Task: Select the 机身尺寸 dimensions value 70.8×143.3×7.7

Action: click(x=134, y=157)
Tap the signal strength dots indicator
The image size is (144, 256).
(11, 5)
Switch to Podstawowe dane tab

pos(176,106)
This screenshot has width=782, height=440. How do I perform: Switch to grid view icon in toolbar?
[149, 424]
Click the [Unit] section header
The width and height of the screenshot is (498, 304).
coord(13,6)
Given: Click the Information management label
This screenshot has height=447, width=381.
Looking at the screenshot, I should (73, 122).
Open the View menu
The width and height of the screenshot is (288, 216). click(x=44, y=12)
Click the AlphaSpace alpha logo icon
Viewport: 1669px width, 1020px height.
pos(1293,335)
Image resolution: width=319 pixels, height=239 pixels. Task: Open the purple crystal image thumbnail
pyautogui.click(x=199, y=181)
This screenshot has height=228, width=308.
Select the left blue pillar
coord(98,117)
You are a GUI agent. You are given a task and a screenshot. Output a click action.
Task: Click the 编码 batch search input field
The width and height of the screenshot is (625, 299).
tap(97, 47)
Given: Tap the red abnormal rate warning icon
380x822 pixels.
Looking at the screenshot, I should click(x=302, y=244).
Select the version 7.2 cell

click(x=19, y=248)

# # # #

[Work task] Your answer should be the lines from the one containing "Task: Click the 编码 batch search input field" to the end of the entries above, restated exactly and alone.

[Result for this task]
Task: Click the 编码 batch search input field
The width and height of the screenshot is (625, 299).
tap(97, 47)
Given: Tap the red abnormal rate warning icon
380x822 pixels.
Looking at the screenshot, I should click(x=302, y=244).
Select the version 7.2 cell

click(x=19, y=248)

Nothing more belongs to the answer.